From the line containing "The width and height of the screenshot is (1024, 768)." down to the last line of the records below, copy every line exactly. Leave out everything before it.

===

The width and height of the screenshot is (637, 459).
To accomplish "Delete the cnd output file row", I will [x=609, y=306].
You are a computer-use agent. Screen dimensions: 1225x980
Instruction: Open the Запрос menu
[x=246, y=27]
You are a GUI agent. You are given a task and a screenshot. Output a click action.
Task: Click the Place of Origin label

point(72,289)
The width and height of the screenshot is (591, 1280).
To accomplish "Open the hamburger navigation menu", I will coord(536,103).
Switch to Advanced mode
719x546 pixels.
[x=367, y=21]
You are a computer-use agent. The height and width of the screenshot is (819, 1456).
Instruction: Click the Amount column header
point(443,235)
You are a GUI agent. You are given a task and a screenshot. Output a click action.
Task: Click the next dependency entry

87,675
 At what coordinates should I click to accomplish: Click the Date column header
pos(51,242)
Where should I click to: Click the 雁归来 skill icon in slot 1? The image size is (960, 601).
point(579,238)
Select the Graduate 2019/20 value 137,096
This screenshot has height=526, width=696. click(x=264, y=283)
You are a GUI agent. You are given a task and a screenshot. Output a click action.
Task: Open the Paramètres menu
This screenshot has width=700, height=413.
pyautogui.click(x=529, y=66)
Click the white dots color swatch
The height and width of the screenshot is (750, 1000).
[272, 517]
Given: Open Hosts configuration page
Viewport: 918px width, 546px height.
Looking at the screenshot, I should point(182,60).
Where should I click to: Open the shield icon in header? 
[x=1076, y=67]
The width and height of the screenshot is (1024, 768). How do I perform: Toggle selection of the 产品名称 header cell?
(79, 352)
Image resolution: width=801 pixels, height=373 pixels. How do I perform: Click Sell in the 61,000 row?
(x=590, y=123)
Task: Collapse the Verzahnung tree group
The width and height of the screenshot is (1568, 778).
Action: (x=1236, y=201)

===

Exercise response:
The width and height of the screenshot is (1024, 768). How do I perform: Toggle selection of the 产品名称 header cell?
(79, 352)
Image resolution: width=801 pixels, height=373 pixels. How do I perform: Click Sell in the 61,000 row?
(x=590, y=123)
Task: Collapse the Verzahnung tree group
The width and height of the screenshot is (1568, 778).
Action: (x=1236, y=201)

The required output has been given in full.